■ **Work instruction**: Copy the records below exactly, from the line containing "Where should I" through the last line, and leave out every picture.
Top of Dataset
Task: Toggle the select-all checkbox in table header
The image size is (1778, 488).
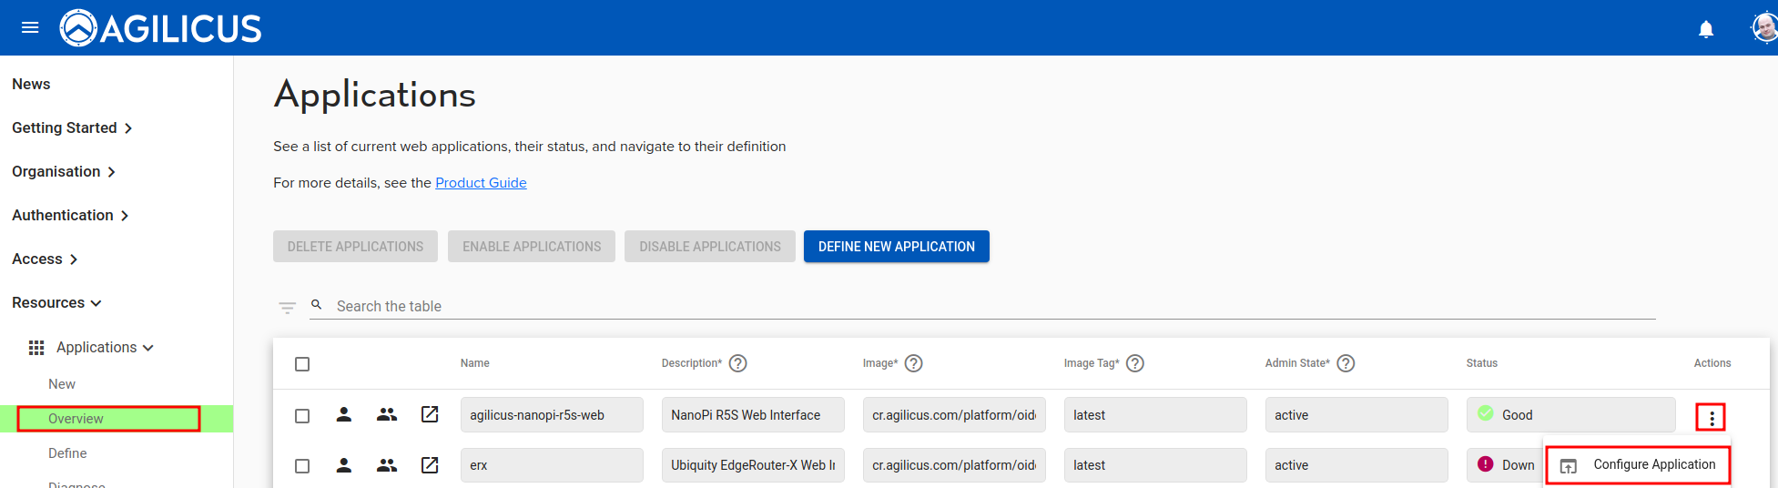Action: click(x=302, y=364)
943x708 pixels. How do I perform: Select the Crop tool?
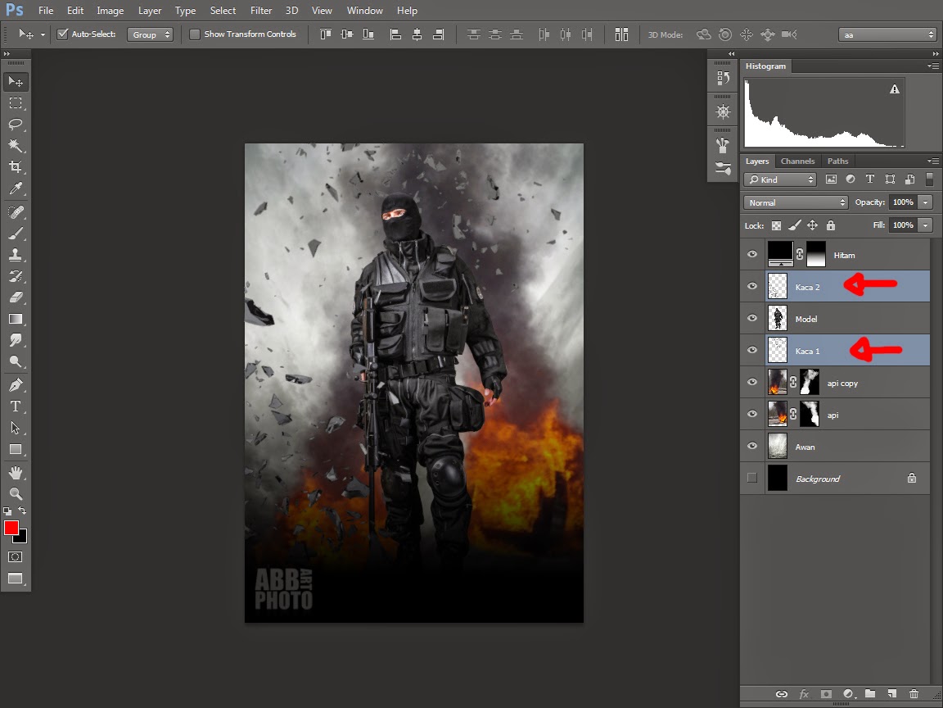16,167
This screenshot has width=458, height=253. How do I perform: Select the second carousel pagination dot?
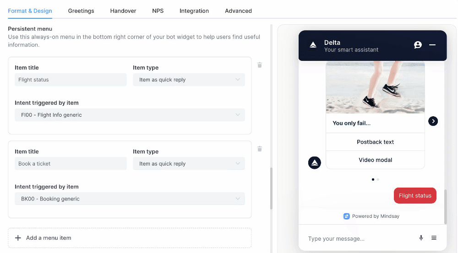pos(378,179)
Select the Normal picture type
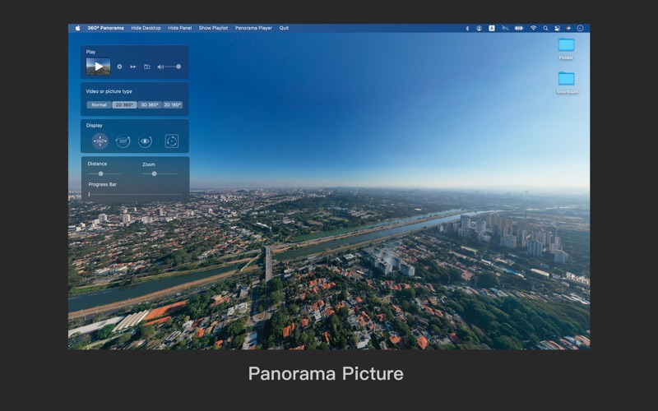Screen dimensions: 658x411 tap(99, 105)
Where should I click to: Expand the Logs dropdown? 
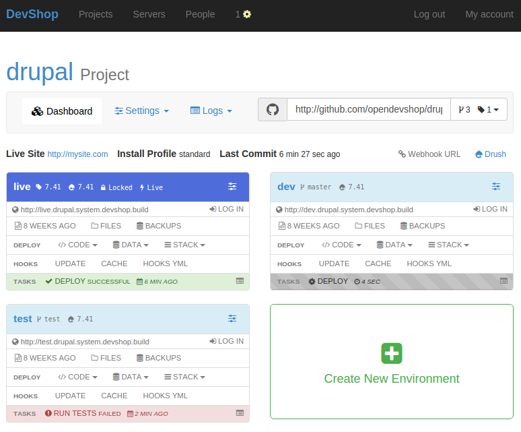point(211,111)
Bottom of Dataset
■ **Answer to this problem**:
Where should I click to: Expand the Logs dropdown? 
point(211,111)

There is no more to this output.